The resolution of a lens is measured in LPPM or 'Line Pairs Per Millimetre'.

This is exactly what it says: the number of pairs of lines (one black, one white) that can be differentiated per millimetre at the focal plane.

The resolution of the image is determined by the resolution of the sensor (or film) in conjunction with the resolution of the lens.

Let:
Rs = resolution of the sensor
Rl = resolution of the lens
Ri = resolution of the image

Then Ri = 1 / ( 1/Rs + 1/Rl )

*Caveat:* This is simplifying considerably by ignoring, for example, edge effects and the Bayer filters on digital sensors. The numerical answer should not be taken as an accurate figure but the working shows the general way the figures will tend to pan out.

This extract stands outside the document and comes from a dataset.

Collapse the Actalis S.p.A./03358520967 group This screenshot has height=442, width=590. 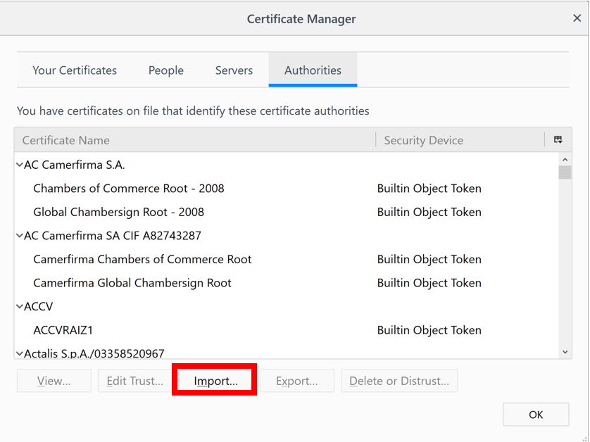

If your sensor has a horizontal resolution of 5000 pixels this is equivalent to 2500 lp (since it takes two pixels to represent a pair of lines).

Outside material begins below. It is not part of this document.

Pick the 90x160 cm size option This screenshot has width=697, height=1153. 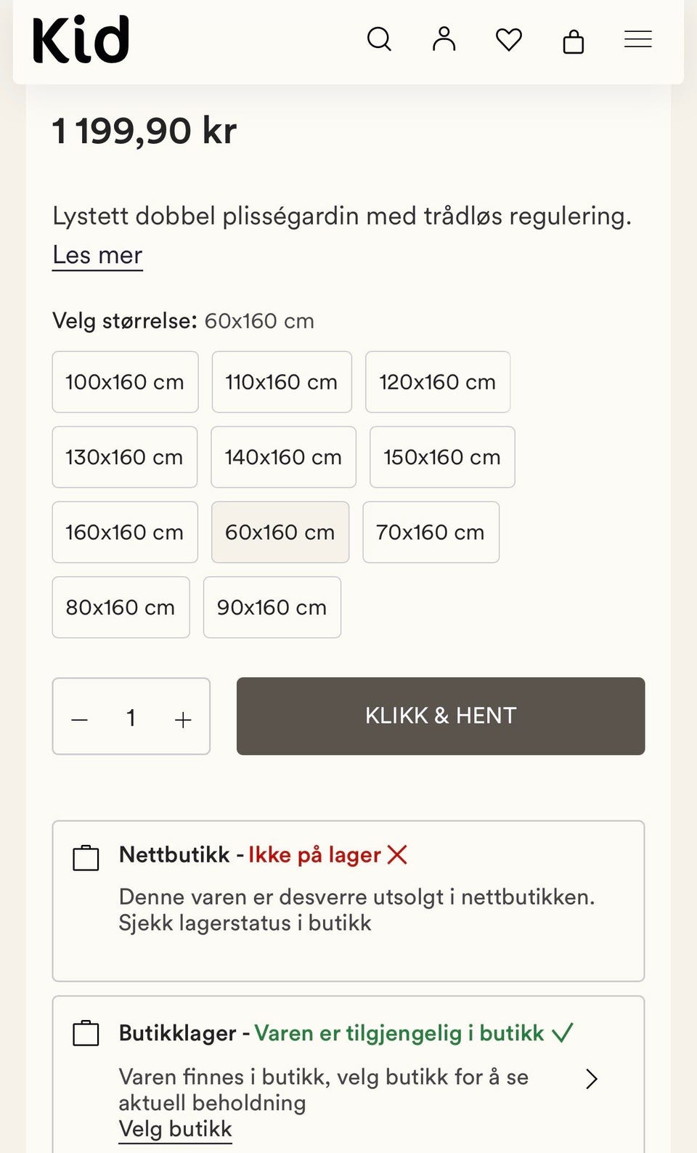(x=272, y=607)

Thus a full frame sensor has a resolution of 2500/36 = 69 lppm
And a Canon crop frame a resolution of 2500/22.7 = 110 lppm

Say your lens has a resolution of 100 lppm

Then the effective lppm for the full frame lens = 1/(1/69+1/100) = 40 lppm
and the crop frame = 1/(1/110+1/100) = 52 lppm

And the effective lp's are 40*36 = 1440 and 52 *22.7 = 1271 for the full and crop frame respectively.

Thus the FF will be approximately 13% sharper.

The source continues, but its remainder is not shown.